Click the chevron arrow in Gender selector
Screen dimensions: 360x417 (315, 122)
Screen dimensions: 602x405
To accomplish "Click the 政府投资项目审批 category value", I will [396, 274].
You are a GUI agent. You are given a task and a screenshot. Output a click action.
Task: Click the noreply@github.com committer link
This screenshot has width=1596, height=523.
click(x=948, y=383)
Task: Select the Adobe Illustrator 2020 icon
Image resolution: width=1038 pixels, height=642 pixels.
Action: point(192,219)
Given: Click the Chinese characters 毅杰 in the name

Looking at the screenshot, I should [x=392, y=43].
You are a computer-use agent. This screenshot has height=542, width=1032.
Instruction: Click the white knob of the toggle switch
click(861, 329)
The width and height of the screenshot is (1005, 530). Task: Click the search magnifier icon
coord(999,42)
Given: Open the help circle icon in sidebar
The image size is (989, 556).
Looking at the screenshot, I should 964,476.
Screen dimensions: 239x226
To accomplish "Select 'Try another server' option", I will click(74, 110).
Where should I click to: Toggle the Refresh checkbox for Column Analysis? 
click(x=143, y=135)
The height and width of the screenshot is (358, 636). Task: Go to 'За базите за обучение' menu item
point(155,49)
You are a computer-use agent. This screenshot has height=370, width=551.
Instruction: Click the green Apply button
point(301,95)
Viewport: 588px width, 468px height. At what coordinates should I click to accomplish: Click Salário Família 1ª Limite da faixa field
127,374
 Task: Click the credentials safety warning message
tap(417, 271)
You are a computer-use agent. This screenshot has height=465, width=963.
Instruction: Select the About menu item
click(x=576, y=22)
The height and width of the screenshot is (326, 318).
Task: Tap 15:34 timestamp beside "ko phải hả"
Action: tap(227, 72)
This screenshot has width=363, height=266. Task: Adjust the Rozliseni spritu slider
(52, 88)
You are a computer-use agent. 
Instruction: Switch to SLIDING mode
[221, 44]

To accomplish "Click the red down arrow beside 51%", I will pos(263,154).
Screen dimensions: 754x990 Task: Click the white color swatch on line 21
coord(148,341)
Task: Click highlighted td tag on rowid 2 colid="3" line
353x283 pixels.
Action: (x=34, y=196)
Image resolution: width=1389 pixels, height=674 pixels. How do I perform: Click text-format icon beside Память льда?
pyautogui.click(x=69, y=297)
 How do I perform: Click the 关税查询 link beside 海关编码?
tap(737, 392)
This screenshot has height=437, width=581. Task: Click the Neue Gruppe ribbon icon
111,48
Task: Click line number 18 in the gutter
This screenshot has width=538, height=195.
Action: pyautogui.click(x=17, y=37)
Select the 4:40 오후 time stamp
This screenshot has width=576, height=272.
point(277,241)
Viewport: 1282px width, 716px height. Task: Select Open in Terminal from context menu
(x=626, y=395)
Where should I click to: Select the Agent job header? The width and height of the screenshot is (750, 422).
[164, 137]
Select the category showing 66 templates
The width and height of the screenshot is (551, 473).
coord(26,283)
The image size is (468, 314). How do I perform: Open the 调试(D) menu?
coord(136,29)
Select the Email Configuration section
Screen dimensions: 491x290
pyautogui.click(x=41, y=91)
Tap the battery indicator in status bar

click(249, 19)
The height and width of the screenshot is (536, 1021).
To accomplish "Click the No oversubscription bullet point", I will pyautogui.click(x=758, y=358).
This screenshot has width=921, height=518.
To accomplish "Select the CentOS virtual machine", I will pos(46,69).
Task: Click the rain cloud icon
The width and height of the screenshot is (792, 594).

==============================

▸ **WORK TO BE COMPLETED**
Every line of the listing above is to be repeated exactly as written.

▸ **ANSWER SPACE**
Click the chevron arrow in Gender selector
Screen dimensions: 360x417 (315, 122)
Screen dimensions: 602x405
To accomplish "Click the 政府投资项目审批 category value", I will [396, 274].
You are a GUI agent. You are given a task and a screenshot. Output a click action.
Task: Click the noreply@github.com committer link
This screenshot has width=1596, height=523.
click(x=948, y=383)
Task: Select the Adobe Illustrator 2020 icon
Image resolution: width=1038 pixels, height=642 pixels.
Action: point(192,219)
Given: Click the Chinese characters 毅杰 in the name

Looking at the screenshot, I should [x=392, y=43].
You are a computer-use agent. This screenshot has height=542, width=1032.
Instruction: Click the white knob of the toggle switch
click(861, 329)
The width and height of the screenshot is (1005, 530). Task: Click the search magnifier icon
coord(999,42)
Given: Open the help circle icon in sidebar
The image size is (989, 556).
Looking at the screenshot, I should 964,476.
Screen dimensions: 239x226
To accomplish "Select 'Try another server' option", I will click(74, 110).
Where should I click to: Toggle the Refresh checkbox for Column Analysis? 
click(x=143, y=135)
The height and width of the screenshot is (358, 636). Task: Go to 'За базите за обучение' menu item
point(155,49)
You are a computer-use agent. This screenshot has height=370, width=551.
Instruction: Click the green Apply button
point(301,95)
Viewport: 588px width, 468px height. At what coordinates should I click to accomplish: Click Salário Família 1ª Limite da faixa field
127,374
 Task: Click the credentials safety warning message
tap(417, 271)
You are a computer-use agent. This screenshot has height=465, width=963.
Instruction: Select the About menu item
click(x=576, y=22)
The height and width of the screenshot is (326, 318).
Task: Tap 15:34 timestamp beside "ko phải hả"
Action: tap(227, 72)
This screenshot has width=363, height=266. Task: Adjust the Rozliseni spritu slider
(52, 88)
You are a computer-use agent. 
Instruction: Switch to SLIDING mode
[221, 44]

To accomplish "Click the red down arrow beside 51%", I will pos(263,154).
Screen dimensions: 754x990 Task: Click the white color swatch on line 21
coord(148,341)
Task: Click highlighted td tag on rowid 2 colid="3" line
353x283 pixels.
Action: (x=34, y=196)
Image resolution: width=1389 pixels, height=674 pixels. How do I perform: Click text-format icon beside Память льда?
pyautogui.click(x=69, y=297)
 How do I perform: Click the 关税查询 link beside 海关编码?
tap(737, 392)
This screenshot has height=437, width=581. Task: Click the Neue Gruppe ribbon icon
111,48
Task: Click line number 18 in the gutter
This screenshot has width=538, height=195.
Action: pyautogui.click(x=17, y=37)
Select the 4:40 오후 time stamp
This screenshot has width=576, height=272.
point(277,241)
Viewport: 1282px width, 716px height. Task: Select Open in Terminal from context menu
(x=626, y=395)
Where should I click to: Select the Agent job header? The width and height of the screenshot is (750, 422).
[164, 137]
Select the category showing 66 templates
The width and height of the screenshot is (551, 473).
coord(26,283)
The image size is (468, 314). How do I perform: Open the 调试(D) menu?
coord(136,29)
Select the Email Configuration section
Screen dimensions: 491x290
pyautogui.click(x=41, y=91)
Tap the battery indicator in status bar

click(249, 19)
The height and width of the screenshot is (536, 1021).
To accomplish "Click the No oversubscription bullet point", I will pyautogui.click(x=758, y=358).
This screenshot has width=921, height=518.
To accomplish "Select the CentOS virtual machine", I will pos(46,69).
Task: Click the rain cloud icon
The width and height of the screenshot is (792, 594).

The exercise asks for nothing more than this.